Affaire Benalla – Les points clés du rapport de la commission d’enquête du Sénat

La commission pointe des «dysfonctionnements majeurs» au sommet de l’État et demande des poursuites contre Alexandre Benalla, mais aussi la saisine de la justice sur les déclarations des principaux collaborateurs du Président.

Ce mercredi matin, la commission d’enquête du Sénat s’est réunie à huis clos, sous la présidence de Philippe Bas (LR), pour prendre connaissance du rapport de Jean-Pierre Sueur (PS) et Muriel Jourda (LR). «Il n’y aurait pas eu d’affaire Benalla si une sanction appropriée avait été prise le 2 mai par le licenciement de l’intéressé et l’information du procureur au titre de l’article 40 du code de procédure pénale», a affirmé Philippe Bas en préambule de la conférence de presse qui s’est tenue dans la foulée. La commission a relevé des dysfonctionnements majeurs et fait part de 13 préconisations sur l’affaire Benalla.

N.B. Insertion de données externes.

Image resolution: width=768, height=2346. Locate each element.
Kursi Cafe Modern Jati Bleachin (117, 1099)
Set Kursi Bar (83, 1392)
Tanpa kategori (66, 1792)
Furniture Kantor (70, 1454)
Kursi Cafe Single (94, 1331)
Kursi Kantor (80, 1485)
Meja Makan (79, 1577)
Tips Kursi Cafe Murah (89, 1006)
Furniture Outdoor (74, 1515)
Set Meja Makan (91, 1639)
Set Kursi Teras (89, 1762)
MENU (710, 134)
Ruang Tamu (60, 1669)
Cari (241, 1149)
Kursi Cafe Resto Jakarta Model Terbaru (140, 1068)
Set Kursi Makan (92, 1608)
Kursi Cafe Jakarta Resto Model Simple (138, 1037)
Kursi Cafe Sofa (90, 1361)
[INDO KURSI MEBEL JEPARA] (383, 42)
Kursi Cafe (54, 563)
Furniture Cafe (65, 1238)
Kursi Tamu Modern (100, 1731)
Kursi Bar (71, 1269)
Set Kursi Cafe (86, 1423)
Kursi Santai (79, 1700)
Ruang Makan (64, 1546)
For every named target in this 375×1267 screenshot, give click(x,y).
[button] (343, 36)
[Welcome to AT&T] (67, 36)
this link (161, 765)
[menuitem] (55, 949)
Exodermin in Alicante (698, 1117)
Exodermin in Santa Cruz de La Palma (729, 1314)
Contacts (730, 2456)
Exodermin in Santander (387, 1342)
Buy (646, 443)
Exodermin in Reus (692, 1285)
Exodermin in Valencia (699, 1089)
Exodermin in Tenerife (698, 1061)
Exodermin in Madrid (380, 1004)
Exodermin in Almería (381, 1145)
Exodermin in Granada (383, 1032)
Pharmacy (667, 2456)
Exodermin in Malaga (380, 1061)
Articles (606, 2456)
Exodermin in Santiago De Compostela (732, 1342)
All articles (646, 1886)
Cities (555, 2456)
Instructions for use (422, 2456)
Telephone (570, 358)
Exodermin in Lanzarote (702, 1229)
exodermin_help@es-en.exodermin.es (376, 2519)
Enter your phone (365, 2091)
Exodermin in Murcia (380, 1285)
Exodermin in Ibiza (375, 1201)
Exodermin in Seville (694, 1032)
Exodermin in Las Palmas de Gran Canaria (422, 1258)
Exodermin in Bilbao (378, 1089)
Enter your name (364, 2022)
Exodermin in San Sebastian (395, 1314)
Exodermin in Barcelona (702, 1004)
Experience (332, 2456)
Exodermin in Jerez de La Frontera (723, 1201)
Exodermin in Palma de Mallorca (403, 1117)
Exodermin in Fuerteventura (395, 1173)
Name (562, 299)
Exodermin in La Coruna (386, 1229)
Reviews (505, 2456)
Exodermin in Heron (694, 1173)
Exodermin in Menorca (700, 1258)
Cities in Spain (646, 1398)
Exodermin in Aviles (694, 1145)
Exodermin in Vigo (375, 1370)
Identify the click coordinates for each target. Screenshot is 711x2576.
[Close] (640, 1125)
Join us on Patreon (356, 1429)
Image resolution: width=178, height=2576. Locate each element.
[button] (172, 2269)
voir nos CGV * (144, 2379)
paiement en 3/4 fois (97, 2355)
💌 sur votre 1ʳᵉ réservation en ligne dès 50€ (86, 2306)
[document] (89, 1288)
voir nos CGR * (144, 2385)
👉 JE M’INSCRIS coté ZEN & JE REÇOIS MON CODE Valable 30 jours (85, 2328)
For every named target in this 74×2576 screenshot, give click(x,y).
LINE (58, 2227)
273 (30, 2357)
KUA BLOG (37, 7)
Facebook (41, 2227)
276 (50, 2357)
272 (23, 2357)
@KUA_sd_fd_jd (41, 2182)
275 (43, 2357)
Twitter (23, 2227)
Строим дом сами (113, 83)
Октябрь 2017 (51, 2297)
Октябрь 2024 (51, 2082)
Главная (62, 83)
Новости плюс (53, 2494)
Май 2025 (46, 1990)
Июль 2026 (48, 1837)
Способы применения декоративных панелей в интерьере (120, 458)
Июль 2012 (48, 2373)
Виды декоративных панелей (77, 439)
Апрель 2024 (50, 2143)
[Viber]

Alexandre Benalla et son ami Vincent Crase ont été placés mardi soir en détention provisoire après la révocation de leur contrôle judiciaire. Il leur était interdit de communiquer ensemble. Des enregistrements publiés par Mediapart ont montré qu’ils s’étaient rencontrés le 26 juillet.

Les dysfonctionnements

• La commission pointe une série de «dysfonctionnements majeurs au sein des services de l’Etat» qui ont pu «affecter» la sécurité du Président et «les intérêts» du pays, évoquant des «pouvoirs excessifs laissés à un collaborateur inexpérimenté» et un «sérieux manque de précaution dans la prévention des conflits d’intérêts de certains collaborateurs», en référence au contrat russe.

• La commission d’enquête du Sénat déplore une «incompréhensible indulgence de la hiérarchie» de l’ancien chargé de mission de l’Elysée après ses agissements le 1er mai. La commission met en avant la faiblesse des sanctions prononcées par l’Elysée.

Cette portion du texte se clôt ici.